— What the task requires —
Retype the material so that each line matches the original exactly.

_____

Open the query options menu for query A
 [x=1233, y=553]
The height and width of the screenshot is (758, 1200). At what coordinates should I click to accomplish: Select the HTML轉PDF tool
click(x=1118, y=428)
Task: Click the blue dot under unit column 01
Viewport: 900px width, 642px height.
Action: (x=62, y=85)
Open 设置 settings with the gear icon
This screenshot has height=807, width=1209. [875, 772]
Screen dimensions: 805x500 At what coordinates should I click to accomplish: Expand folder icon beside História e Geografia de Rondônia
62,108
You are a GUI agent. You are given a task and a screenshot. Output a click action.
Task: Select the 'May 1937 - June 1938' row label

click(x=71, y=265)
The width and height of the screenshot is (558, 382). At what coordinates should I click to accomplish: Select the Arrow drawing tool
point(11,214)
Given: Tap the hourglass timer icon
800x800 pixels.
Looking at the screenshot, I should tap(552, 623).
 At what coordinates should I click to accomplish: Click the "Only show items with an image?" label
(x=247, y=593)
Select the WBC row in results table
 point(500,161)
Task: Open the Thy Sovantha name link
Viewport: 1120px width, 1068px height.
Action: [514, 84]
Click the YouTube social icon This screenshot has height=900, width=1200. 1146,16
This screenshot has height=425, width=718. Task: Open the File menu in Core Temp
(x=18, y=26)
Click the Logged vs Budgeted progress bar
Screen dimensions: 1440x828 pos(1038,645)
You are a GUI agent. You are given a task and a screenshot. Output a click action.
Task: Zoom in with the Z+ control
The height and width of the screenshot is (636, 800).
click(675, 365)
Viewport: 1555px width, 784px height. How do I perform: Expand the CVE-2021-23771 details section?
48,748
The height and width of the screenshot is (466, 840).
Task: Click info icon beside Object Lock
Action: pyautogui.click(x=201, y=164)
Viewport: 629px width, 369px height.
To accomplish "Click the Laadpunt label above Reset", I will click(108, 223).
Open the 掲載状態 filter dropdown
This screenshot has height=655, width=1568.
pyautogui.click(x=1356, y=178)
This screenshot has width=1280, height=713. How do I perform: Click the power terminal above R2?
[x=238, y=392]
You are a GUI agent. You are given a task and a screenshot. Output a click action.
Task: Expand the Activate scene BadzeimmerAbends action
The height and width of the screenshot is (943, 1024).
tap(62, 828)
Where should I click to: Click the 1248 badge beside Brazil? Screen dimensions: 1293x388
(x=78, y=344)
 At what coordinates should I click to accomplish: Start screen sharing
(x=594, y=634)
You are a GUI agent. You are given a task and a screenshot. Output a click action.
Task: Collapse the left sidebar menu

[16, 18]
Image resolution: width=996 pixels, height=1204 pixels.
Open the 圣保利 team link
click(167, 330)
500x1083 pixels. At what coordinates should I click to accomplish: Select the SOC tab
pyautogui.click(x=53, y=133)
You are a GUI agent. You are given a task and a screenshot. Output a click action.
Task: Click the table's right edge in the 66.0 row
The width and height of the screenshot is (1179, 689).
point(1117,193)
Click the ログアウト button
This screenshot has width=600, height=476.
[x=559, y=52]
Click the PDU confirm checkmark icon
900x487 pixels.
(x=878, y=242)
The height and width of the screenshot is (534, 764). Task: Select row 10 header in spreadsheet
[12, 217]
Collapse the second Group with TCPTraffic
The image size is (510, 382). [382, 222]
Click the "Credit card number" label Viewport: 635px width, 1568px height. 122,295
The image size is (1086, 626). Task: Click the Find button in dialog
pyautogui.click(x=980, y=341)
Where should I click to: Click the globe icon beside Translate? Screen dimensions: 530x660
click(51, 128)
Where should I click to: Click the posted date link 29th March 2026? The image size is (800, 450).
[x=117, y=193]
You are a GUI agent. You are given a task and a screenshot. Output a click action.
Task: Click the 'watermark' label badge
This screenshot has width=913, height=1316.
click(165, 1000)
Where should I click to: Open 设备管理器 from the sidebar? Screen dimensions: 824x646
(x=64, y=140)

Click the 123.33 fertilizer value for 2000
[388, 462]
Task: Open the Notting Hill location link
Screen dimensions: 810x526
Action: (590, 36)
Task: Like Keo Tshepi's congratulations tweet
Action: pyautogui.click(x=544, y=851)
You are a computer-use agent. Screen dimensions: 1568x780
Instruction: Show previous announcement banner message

_____

— Answer for the task —
Open the query options menu for query A
 [x=1233, y=553]
The height and width of the screenshot is (758, 1200). At what coordinates should I click to accomplish: Select the HTML轉PDF tool
click(x=1118, y=428)
Task: Click the blue dot under unit column 01
Viewport: 900px width, 642px height.
Action: (x=62, y=85)
Open 设置 settings with the gear icon
This screenshot has height=807, width=1209. [875, 772]
Screen dimensions: 805x500 At what coordinates should I click to accomplish: Expand folder icon beside História e Geografia de Rondônia
62,108
You are a GUI agent. You are given a task and a screenshot. Output a click action.
Task: Select the 'May 1937 - June 1938' row label

click(x=71, y=265)
The width and height of the screenshot is (558, 382). At what coordinates should I click to accomplish: Select the Arrow drawing tool
point(11,214)
Given: Tap the hourglass timer icon
800x800 pixels.
Looking at the screenshot, I should tap(552, 623).
 At what coordinates should I click to accomplish: Click the "Only show items with an image?" label
(x=247, y=593)
Select the WBC row in results table
 point(500,161)
Task: Open the Thy Sovantha name link
Viewport: 1120px width, 1068px height.
Action: [514, 84]
Click the YouTube social icon This screenshot has height=900, width=1200. 1146,16
This screenshot has height=425, width=718. Task: Open the File menu in Core Temp
(x=18, y=26)
Click the Logged vs Budgeted progress bar
Screen dimensions: 1440x828 pos(1038,645)
You are a GUI agent. You are given a task and a screenshot. Output a click action.
Task: Zoom in with the Z+ control
The height and width of the screenshot is (636, 800).
click(675, 365)
Viewport: 1555px width, 784px height. How do I perform: Expand the CVE-2021-23771 details section?
48,748
The height and width of the screenshot is (466, 840).
Task: Click info icon beside Object Lock
Action: pyautogui.click(x=201, y=164)
Viewport: 629px width, 369px height.
To accomplish "Click the Laadpunt label above Reset", I will click(108, 223).
Open the 掲載状態 filter dropdown
This screenshot has height=655, width=1568.
pyautogui.click(x=1356, y=178)
This screenshot has width=1280, height=713. How do I perform: Click the power terminal above R2?
[x=238, y=392]
You are a GUI agent. You are given a task and a screenshot. Output a click action.
Task: Expand the Activate scene BadzeimmerAbends action
The height and width of the screenshot is (943, 1024).
tap(62, 828)
Where should I click to: Click the 1248 badge beside Brazil? Screen dimensions: 1293x388
(x=78, y=344)
 At what coordinates should I click to accomplish: Start screen sharing
(x=594, y=634)
You are a GUI agent. You are given a task and a screenshot. Output a click action.
Task: Collapse the left sidebar menu

[16, 18]
Image resolution: width=996 pixels, height=1204 pixels.
Open the 圣保利 team link
click(167, 330)
500x1083 pixels. At what coordinates should I click to accomplish: Select the SOC tab
pyautogui.click(x=53, y=133)
You are a GUI agent. You are given a task and a screenshot. Output a click action.
Task: Click the table's right edge in the 66.0 row
The width and height of the screenshot is (1179, 689).
point(1117,193)
Click the ログアウト button
This screenshot has width=600, height=476.
[x=559, y=52]
Click the PDU confirm checkmark icon
900x487 pixels.
(x=878, y=242)
The height and width of the screenshot is (534, 764). Task: Select row 10 header in spreadsheet
[12, 217]
Collapse the second Group with TCPTraffic
The image size is (510, 382). [382, 222]
Click the "Credit card number" label Viewport: 635px width, 1568px height. 122,295
The image size is (1086, 626). Task: Click the Find button in dialog
pyautogui.click(x=980, y=341)
Where should I click to: Click the globe icon beside Translate? Screen dimensions: 530x660
click(51, 128)
Where should I click to: Click the posted date link 29th March 2026? The image size is (800, 450).
[x=117, y=193]
You are a GUI agent. You are given a task and a screenshot. Output a click action.
Task: Click the 'watermark' label badge
This screenshot has width=913, height=1316.
click(165, 1000)
Where should I click to: Open 设备管理器 from the sidebar? Screen dimensions: 824x646
(x=64, y=140)

Click the 123.33 fertilizer value for 2000
[388, 462]
Task: Open the Notting Hill location link
Screen dimensions: 810x526
Action: (590, 36)
Task: Like Keo Tshepi's congratulations tweet
Action: pyautogui.click(x=544, y=851)
You are a computer-use agent. Screen dimensions: 1568x780
Instruction: Show previous announcement banner message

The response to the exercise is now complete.